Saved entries

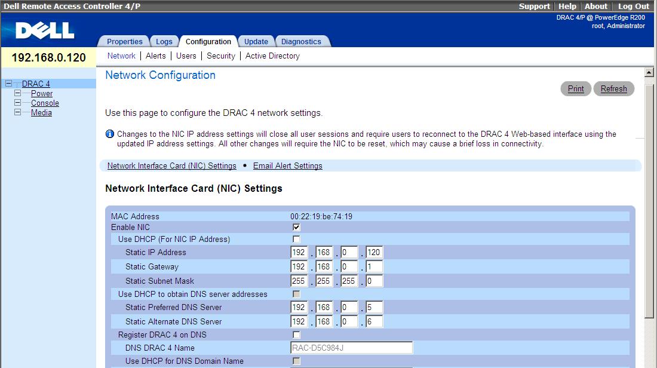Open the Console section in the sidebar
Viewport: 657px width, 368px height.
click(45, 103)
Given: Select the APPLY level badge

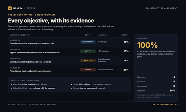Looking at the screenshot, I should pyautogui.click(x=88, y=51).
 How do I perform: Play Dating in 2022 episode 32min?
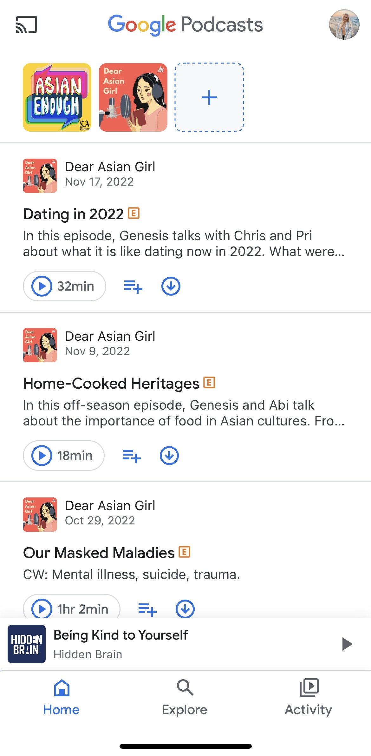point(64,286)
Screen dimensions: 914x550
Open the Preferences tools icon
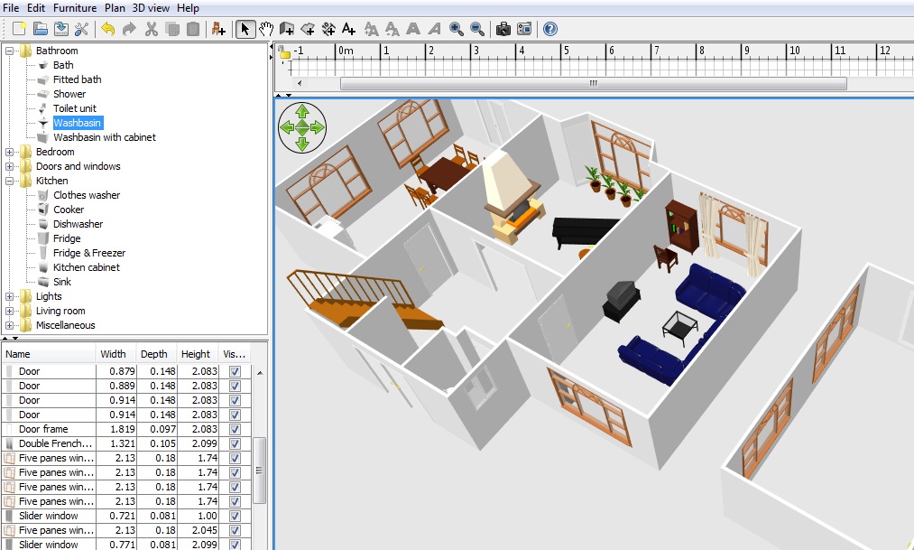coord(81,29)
* * *
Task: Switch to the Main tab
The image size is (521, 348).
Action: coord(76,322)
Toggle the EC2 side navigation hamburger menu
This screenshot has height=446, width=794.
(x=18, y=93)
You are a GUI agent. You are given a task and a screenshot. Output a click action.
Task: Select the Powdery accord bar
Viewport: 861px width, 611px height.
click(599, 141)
* * *
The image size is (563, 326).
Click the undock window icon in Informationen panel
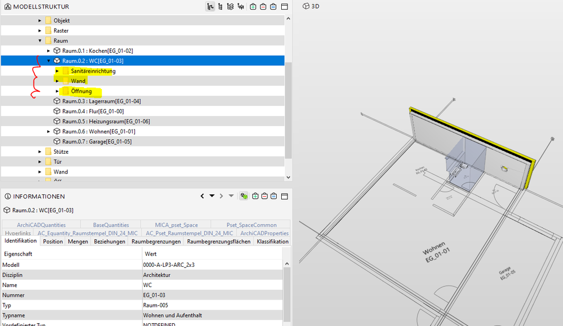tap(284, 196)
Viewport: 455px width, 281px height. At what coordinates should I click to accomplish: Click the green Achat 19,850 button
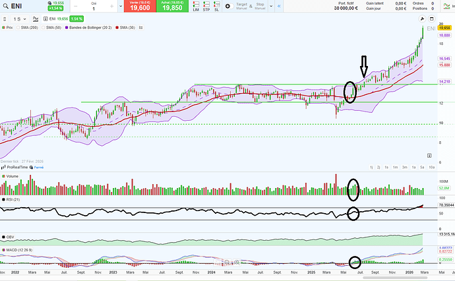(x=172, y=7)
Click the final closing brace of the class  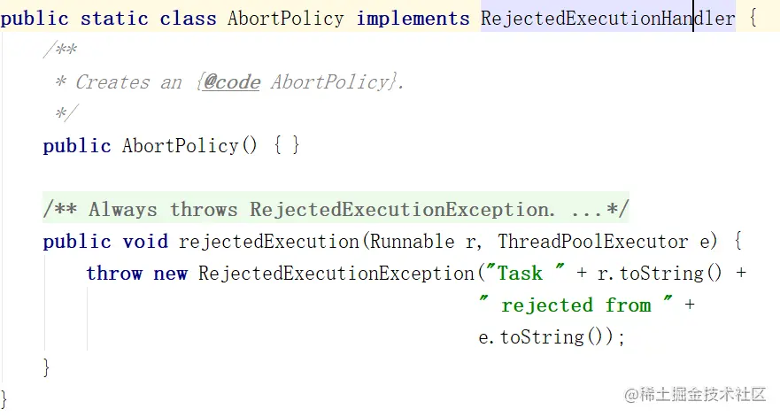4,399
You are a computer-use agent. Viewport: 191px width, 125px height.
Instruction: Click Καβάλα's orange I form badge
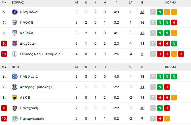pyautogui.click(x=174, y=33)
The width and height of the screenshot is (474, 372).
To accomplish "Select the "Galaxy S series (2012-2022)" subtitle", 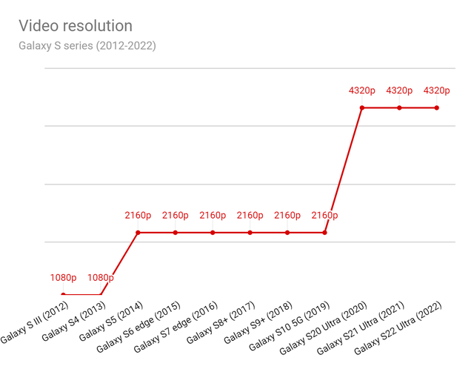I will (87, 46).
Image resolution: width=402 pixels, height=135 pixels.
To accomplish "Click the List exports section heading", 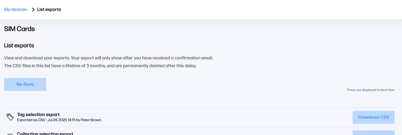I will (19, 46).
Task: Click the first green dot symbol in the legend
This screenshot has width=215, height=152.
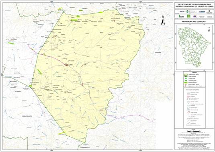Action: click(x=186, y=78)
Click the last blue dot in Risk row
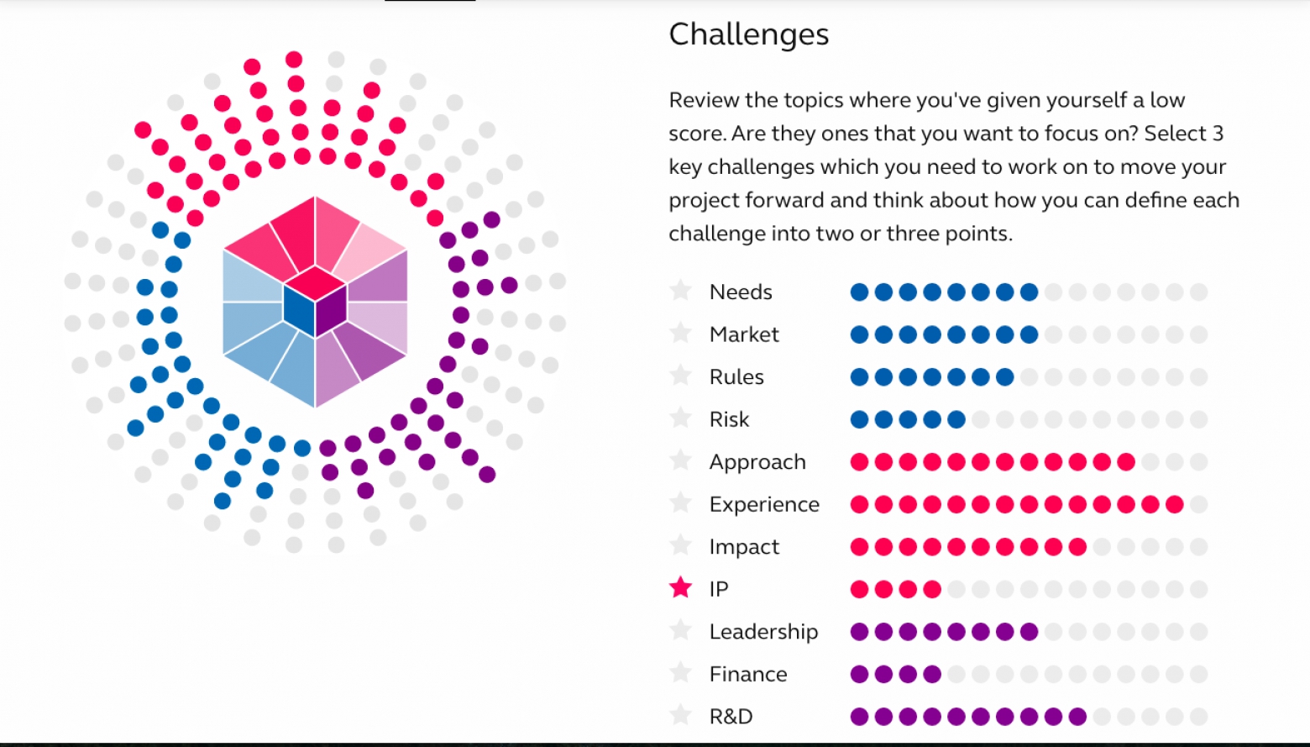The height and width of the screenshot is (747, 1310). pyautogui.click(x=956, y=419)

*WHAT NEEDS TO BE DONE*: Every line above with the word "agent" is to be copied out.

*OUTPUT FOR THIS EXERCISE*:
You are a GUI agent. You are given a task and a screenshot. Output a click action.
You are a computer-use agent. Viewport: 191px width, 125px height.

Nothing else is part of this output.